Es gibt in der Linkspartei in der Tat große Erfahrungsunterschiede –
zwischen dem Bürgermeister in Brandenburg und dem linken
Gewerkschaftsfunktionär in NRW etwa. Aber der Streit hat sich längst von
den realen Erfahrungsdifferenzen abgelöst. Der interne Kampf ist wie eine
Maschine, bei der niemand mehr den Ausknopf findet.
Es sieht nicht so aus, als könnte der Parteitag in Göttingen daran etwas
ändern. Wenn Dietmar Bartsch, der Repräsentant der Ostpragmatiker, nicht
Parteichef wird, werden sich im Osten viele resigniert zurückziehen. Vor
allem wenn die Westlinke ihren eilends aufgestellten Kandidaten, den
Stuttgarter Ver.di-Gewerkschafter Bernd Riexinger, durchboxt.

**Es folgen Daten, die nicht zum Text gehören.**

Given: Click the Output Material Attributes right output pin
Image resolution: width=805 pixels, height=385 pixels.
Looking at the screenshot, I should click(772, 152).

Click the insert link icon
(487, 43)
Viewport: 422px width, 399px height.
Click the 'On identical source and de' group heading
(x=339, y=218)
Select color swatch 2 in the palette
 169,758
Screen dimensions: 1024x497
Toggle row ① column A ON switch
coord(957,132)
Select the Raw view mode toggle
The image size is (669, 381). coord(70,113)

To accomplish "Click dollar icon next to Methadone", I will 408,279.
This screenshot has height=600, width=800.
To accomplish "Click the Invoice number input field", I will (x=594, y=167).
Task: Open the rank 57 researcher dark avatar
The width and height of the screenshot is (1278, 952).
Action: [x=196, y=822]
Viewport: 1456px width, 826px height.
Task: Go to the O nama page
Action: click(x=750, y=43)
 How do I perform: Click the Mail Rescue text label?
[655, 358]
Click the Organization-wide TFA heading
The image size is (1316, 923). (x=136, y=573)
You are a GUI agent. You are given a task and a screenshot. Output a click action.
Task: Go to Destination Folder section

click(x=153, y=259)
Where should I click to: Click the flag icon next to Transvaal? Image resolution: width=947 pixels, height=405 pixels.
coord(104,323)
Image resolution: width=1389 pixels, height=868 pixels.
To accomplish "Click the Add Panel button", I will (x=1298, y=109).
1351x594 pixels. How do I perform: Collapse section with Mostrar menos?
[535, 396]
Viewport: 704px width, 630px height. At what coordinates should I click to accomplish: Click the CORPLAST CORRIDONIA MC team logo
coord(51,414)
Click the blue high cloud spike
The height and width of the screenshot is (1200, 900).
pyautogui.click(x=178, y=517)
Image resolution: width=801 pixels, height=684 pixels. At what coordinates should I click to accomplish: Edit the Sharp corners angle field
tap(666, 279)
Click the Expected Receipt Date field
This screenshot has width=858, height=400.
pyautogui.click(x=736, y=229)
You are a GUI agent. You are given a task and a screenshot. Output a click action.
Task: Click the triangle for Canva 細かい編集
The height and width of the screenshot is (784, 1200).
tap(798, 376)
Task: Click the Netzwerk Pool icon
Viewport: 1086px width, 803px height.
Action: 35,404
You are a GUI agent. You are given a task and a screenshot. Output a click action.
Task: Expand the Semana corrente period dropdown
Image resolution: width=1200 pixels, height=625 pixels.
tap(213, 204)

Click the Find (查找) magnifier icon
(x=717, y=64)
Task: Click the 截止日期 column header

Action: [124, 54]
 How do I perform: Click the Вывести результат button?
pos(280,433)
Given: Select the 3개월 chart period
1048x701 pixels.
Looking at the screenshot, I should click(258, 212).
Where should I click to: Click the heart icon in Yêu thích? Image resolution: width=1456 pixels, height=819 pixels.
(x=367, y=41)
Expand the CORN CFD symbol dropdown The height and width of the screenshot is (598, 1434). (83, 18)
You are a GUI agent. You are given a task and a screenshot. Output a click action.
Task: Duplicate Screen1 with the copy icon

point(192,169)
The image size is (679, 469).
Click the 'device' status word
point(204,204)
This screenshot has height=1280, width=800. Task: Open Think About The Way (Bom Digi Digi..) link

Ein Ostpragmatiker fürchtet: „Wenn Bartsch nicht gewählt wird, kann es bei
uns zu irrationalen Handlungen kommen.“ Will sagen: spontane Austritte,
Übertritte zur SPD, Überlegungen für eine Rückkehr zur PDS. Im Westen
wiederum sind viele nach Oskar Lafontaines Rückzug deprimiert. Und Sahra
Wagenknecht, die Einzige, die im Westen eine ähnlich magnetische Wirkung
entfaltet wie Lafontaine, will bis jetzt nicht kandidieren.
## Die dritte Möglichkeit
Angesichts des Kollisionskurses der beiden Flügel hat sich eine dritte
Möglichkeit herauskristallisiert: eine Doppelspitze mit Katja Kipping und
Katharina Schwabedissen. Kipping kommt aus dem pragmatischen Landesverband
Sachsen, Schwabedissen aus dem linken NRW. Ost und West, eher links, eher
Reformerin – das wäre eine Alternative zu dem Showdown zwischen den sich
feindlich gegenüberstehenden Blöcken.
Es wäre die Wahl des berühmten „dritten Weges“. Damit verbindet sich im
besten Fall die Chance, die Partei aus der doppelten Fixierung auf die SPD
lösen: Wo das Lafontaine-Lager auf starre Abgrenzung besteht, kommt die
Linkspartei im Osten der SPD oft nahe, zu nahe.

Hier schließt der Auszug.